### Description of the task
Reproduce all of the data exactly as written.

### Available data
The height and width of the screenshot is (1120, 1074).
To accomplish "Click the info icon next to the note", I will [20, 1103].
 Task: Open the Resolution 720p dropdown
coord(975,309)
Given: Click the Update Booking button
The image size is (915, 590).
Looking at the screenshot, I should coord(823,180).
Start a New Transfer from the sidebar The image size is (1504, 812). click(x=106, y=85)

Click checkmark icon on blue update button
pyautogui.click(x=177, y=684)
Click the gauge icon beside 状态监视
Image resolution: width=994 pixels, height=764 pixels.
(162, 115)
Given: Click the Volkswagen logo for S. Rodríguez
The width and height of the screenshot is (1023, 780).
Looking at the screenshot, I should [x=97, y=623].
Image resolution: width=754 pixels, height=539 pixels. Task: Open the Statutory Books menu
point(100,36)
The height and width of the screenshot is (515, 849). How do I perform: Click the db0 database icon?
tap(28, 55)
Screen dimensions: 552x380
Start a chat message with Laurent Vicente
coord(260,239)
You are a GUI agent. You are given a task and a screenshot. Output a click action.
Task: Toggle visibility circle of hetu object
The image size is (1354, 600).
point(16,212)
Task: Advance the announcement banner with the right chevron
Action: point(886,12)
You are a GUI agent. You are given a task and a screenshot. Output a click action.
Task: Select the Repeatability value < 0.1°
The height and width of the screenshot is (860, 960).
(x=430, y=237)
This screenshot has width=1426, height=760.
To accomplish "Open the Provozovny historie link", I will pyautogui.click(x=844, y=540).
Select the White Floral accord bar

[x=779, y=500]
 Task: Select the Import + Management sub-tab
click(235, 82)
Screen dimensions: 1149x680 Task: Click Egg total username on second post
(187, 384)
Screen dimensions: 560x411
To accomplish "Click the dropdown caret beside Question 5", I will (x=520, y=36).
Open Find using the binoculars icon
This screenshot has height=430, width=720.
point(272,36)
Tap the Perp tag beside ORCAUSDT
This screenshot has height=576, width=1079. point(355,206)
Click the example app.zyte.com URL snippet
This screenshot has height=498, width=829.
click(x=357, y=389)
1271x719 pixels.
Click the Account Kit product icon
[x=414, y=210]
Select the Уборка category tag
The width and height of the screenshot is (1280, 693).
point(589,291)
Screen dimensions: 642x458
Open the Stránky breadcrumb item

### Solution
The height and width of the screenshot is (1120, 1074).
To accomplish "Click the info icon next to the note", I will [20, 1103].
 Task: Open the Resolution 720p dropdown
coord(975,309)
Given: Click the Update Booking button
The image size is (915, 590).
Looking at the screenshot, I should coord(823,180).
Start a New Transfer from the sidebar The image size is (1504, 812). click(x=106, y=85)

Click checkmark icon on blue update button
pyautogui.click(x=177, y=684)
Click the gauge icon beside 状态监视
Image resolution: width=994 pixels, height=764 pixels.
(162, 115)
Given: Click the Volkswagen logo for S. Rodríguez
The width and height of the screenshot is (1023, 780).
Looking at the screenshot, I should [x=97, y=623].
Image resolution: width=754 pixels, height=539 pixels. Task: Open the Statutory Books menu
point(100,36)
The height and width of the screenshot is (515, 849). How do I perform: Click the db0 database icon?
tap(28, 55)
Screen dimensions: 552x380
Start a chat message with Laurent Vicente
coord(260,239)
You are a GUI agent. You are given a task and a screenshot. Output a click action.
Task: Toggle visibility circle of hetu object
The image size is (1354, 600).
point(16,212)
Task: Advance the announcement banner with the right chevron
Action: point(886,12)
You are a GUI agent. You are given a task and a screenshot. Output a click action.
Task: Select the Repeatability value < 0.1°
The height and width of the screenshot is (860, 960).
(x=430, y=237)
This screenshot has width=1426, height=760.
To accomplish "Open the Provozovny historie link", I will pyautogui.click(x=844, y=540).
Select the White Floral accord bar

[x=779, y=500]
 Task: Select the Import + Management sub-tab
click(235, 82)
Screen dimensions: 1149x680 Task: Click Egg total username on second post
(187, 384)
Screen dimensions: 560x411
To accomplish "Click the dropdown caret beside Question 5", I will (x=520, y=36).
Open Find using the binoculars icon
This screenshot has height=430, width=720.
point(272,36)
Tap the Perp tag beside ORCAUSDT
This screenshot has height=576, width=1079. point(355,206)
Click the example app.zyte.com URL snippet
This screenshot has height=498, width=829.
click(x=357, y=389)
1271x719 pixels.
Click the Account Kit product icon
[x=414, y=210]
Select the Уборка category tag
The width and height of the screenshot is (1280, 693).
point(589,291)
Screen dimensions: 642x458
Open the Stránky breadcrumb item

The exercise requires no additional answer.